抜粋 =>
....

上州の早春の朝は、雲ひとつない快晴。新宿発 6:58、高崎乗換えで横川に9:57到着。

 

 

碓氷峠の入り口、横川はかつて高崎-長野-新潟を結んだ大動脈•信越本線の途中駅で、隣りの軽井沢駅まで登りの標高差は553m。この国鉄/JR最大の急勾配を通過する全ての列車の登り下りを補助する EF63型機関車を配置した横川機関区を持つ大きな駅でした。機関車の付替え時間にホームの店でよく売れたという「峠の釜飯」が有名。

 

ところが1997年の長野新幹線の開業で乗客の流れは変わり、EF63と横川機関区の運用コストを維持できなくなった横川-軽井沢間は廃線となってバス輸送に代わり、現在の横川駅は1時間に1~2本の高崎行きの普通列車が折り返す小さな終着駅となりました。

 

 

駅の近くには、旧中山道の横川関所跡。

 

 

駅前の荻野屋本店で峠の釜飯をいただく。

 

 

軽井沢行きのバス停と駐車場を挟んで駅の反対側は、かつての横川機関区が「碓氷峠鉄道文化むら」という博物館として残っています。

 

 

1962年から1976年にかけて、ここ横川に計25両が集中配備されたEF63。急坂でスリップするような緊急事態では電磁石がレールに吸い付く「電磁吸着ブレーキ」を装備しています。

....

練習問題 =>
• 1. 抜粋のうち、「碓氷峠の入り口、横川はかつて」から始まり「たという「峠の釜飯」が有名。」で終わる部分を一字も変えずに書き出してください。
• 2. 次の(a)〜(c)が抜粋の内容と合っているかを「はい」か「いいえ」で答え、判断の根拠となる抜粋の語句を引用してください。(a) 横川から軽井沢駅までの登りの標高差は553mである。(b) 横川-軽井沢間では、現在もEF63が列車の登り下りを補助している。(c) EF63は1962年から1976年にかけて横川に計25両配備された。

データ =>
....

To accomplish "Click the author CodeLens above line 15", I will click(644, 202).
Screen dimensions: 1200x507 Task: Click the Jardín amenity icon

....

解答 =>
• 1.
碓氷峠の入り口、横川はかつて高崎-長野-新潟を結んだ大動脈•信越本線の途中駅で、隣りの軽井沢駅まで登りの標高差は553m。この国鉄/JR最大の急勾配を通過する全ての列車の登り下りを補助する EF63型機関車を配置した横川機関区を持つ大きな駅でした。機関車の付替え時間にホームの店でよく売れたという「峠の釜飯」が有名。

• 2.
(a) はい。「隣りの軽井沢駅まで登りの標高差は553m」
(b) いいえ。「横川-軽井沢間は廃線となってバス輸送に代わり」
(c) はい。「1962年から1976年にかけて、ここ横川に計25両が集中配備されたEF63」